ECT and the brain

Extensive research is being done on the precise mechanisms of action of ECT. We know it affects the brain and this has also been studied in animal models. For instance, in the late 20th century, scientists examined rat brains and found that electroconvulsive stimulation caused nerve endings in certain brain areas to grow.

Research is also conducted on humans to study brain changes, for instance using MRI scans, which allow us to make images of the brain. These show that parts of the brain temporarily become slightly larger after ECT. In some brain regions, this enlargement is linked to how well a person responds to the treatment. In other areas, the change does not indicate anything about the effect of ECT.

Examinations of brain tissue from people treated with ECT have revealed certain substances that indicate growth and change in brain cells. This is called neuroplasticity.  It means that the brain is better able to adapt and reorganise itself. ECT can promote new connections between brain cells  and perhaps even the creation of new brain cells. Importantly, no brain damage has been found in people who have undergone ECT, supporting the idea that it helps with recovery without causing harm.

In the image, you can see small sections of brain tissue from three groups of people:
A. People without depression (healthy group)
B. People with depression who did not receive ECT
C. People with depression who did receive ECT

Researchers examined these brain sections for certain substances. These substances provide information about neuroplasticity. This means that they are related to growth and change in the brain, such as the creation of new brain cells or new connections.

The brain cells containing these substances are stained brown in the images. We see that these substances are more present in the brains of people who received ECT (images C). This image therefore shows that people who received ECT display more signs of growth or renewal in their brains than people with depression who did not receive ECT (images B) and even more than healthy people (images A). This suggests that ECT may actively support brain recovery.

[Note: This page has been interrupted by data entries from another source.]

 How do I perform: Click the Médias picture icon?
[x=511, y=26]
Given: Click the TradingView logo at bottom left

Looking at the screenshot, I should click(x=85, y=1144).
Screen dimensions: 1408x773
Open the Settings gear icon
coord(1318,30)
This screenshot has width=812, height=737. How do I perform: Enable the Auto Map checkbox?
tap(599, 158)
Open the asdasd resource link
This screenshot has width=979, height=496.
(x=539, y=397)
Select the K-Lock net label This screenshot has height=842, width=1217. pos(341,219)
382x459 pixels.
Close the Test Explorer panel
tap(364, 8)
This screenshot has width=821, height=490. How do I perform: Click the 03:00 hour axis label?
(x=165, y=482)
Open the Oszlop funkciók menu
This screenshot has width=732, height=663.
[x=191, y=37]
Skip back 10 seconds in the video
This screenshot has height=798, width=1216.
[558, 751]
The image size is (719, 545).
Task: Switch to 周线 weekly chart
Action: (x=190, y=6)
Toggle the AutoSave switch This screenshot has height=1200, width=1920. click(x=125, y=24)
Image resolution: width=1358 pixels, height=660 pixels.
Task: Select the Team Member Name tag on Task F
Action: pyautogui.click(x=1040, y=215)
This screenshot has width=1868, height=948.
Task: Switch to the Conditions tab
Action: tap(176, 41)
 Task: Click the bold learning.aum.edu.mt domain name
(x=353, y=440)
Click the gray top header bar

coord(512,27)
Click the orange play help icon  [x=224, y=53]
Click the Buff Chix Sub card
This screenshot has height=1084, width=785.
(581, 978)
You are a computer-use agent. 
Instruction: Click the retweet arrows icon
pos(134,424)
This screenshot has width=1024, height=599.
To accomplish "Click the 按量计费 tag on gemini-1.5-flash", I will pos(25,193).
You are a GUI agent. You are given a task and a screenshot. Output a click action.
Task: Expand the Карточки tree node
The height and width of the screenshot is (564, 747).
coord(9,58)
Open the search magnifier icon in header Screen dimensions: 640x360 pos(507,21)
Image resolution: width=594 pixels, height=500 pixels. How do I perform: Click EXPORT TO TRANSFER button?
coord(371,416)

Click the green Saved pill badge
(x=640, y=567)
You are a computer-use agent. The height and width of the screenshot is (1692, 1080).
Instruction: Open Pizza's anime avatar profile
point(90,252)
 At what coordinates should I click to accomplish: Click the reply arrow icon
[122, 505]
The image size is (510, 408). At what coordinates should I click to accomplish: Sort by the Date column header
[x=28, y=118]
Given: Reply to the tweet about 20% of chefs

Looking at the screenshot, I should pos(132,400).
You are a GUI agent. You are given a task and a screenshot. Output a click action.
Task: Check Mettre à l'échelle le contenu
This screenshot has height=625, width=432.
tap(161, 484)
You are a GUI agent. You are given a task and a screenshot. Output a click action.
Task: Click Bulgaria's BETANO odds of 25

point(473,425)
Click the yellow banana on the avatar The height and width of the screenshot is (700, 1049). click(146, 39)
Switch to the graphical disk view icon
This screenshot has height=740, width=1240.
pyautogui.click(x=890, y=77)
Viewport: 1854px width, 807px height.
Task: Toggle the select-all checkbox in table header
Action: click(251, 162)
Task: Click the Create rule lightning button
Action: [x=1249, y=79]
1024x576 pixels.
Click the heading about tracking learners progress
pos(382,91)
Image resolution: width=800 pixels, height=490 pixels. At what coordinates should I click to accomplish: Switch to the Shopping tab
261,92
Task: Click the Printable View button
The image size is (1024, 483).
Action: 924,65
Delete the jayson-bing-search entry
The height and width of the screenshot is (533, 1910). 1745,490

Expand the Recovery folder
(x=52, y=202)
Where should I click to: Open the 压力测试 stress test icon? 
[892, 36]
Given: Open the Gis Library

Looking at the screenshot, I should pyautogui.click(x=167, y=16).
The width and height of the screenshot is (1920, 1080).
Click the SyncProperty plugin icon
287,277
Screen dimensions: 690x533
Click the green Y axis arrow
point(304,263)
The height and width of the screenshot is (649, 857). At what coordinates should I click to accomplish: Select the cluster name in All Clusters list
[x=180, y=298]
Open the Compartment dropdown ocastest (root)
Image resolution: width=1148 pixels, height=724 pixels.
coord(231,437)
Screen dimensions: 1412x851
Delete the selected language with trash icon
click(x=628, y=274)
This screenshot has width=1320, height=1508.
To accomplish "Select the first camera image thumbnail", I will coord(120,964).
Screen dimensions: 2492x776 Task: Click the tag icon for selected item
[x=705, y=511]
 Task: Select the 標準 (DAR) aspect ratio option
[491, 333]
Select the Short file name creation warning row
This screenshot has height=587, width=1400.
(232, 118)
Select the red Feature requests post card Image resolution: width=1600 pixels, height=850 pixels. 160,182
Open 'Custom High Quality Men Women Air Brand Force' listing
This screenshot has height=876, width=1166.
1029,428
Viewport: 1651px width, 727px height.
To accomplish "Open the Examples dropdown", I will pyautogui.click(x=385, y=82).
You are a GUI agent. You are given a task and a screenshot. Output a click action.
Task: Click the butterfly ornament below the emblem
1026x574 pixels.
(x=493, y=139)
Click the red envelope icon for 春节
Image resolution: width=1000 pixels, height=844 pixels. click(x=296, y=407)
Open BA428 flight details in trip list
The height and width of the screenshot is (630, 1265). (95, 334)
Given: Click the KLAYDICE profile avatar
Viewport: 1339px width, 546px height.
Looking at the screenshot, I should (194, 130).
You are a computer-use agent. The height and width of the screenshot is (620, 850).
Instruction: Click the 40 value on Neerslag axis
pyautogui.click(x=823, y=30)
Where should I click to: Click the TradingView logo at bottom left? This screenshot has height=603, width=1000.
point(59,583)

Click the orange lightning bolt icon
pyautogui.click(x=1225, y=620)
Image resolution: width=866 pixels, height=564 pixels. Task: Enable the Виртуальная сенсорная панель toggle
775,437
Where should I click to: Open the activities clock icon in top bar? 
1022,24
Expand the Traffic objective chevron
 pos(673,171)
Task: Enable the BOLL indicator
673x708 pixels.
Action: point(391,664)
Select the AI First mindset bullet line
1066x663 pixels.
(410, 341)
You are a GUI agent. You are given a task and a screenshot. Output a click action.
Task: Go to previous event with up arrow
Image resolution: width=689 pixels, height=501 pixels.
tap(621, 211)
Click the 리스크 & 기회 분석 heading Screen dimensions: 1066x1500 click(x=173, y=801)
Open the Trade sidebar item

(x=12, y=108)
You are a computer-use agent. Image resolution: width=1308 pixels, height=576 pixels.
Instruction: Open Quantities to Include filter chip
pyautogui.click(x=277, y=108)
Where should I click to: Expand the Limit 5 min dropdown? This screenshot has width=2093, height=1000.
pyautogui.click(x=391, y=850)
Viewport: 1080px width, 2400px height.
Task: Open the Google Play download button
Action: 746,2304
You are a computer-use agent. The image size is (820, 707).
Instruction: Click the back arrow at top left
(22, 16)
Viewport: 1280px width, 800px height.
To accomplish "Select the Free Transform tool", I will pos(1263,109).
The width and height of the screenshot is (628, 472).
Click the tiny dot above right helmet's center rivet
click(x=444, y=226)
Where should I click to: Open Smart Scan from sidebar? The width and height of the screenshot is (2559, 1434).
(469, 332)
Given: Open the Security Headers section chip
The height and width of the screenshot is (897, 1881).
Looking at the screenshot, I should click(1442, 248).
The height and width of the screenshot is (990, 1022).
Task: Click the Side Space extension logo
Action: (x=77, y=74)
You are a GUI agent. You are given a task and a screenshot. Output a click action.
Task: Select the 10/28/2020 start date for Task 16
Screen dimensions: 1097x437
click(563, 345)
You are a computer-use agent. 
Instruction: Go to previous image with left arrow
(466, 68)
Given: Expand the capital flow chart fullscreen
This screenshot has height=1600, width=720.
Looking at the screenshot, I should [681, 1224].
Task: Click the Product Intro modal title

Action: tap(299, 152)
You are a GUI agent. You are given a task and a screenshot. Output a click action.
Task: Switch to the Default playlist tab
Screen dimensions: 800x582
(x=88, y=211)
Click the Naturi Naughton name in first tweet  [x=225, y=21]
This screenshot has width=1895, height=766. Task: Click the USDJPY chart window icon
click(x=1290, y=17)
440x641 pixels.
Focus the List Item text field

During an ECT treatment, a controlled seizure is induced while the patient is asleep under anaesthesia. This seizure is similar to an epileptic seizure and is essential for the treatment’s effectiveness.

Neurons in the brain communicate through electrical and chemical signals. These signals travel through different networks, enabling you to think, move, speak, feel and perform countless other functions. In ECT, electrical current is used to temporarily increase brain activity. The brain’s electrical signals speed up and multiple networks become active at the same time. Under normal circumstances, this would cause the body to shake during a seizure, but in ECT, a muscle relaxant is given to prevent physical convulsions.

The current stimulates neurons, triggering greater brain activity. The seizure typically lasts between 20 and 60 seconds, while the patient remains fully unconscious and feels nothing.

The images illustrate how the electric field in the brain works. When the electrode is placed on the right side of the head (RUL), electricity flows from the upper electrode to the lower one. The light areas show where the current is present.

Here you can see the electric field in the brain. These are simulations based on an MRI scan. They do not depict an actual person who has undergone ECT.

You can see how the current moves from the upper electrode to the lower one. The arrows indicate the direction and the colours show where most of the electricity is concentrated.

Most of the electricity passes through the right side of the head.

These are data simulations made from an MRI scan,  not images of someone who has actually received ECT.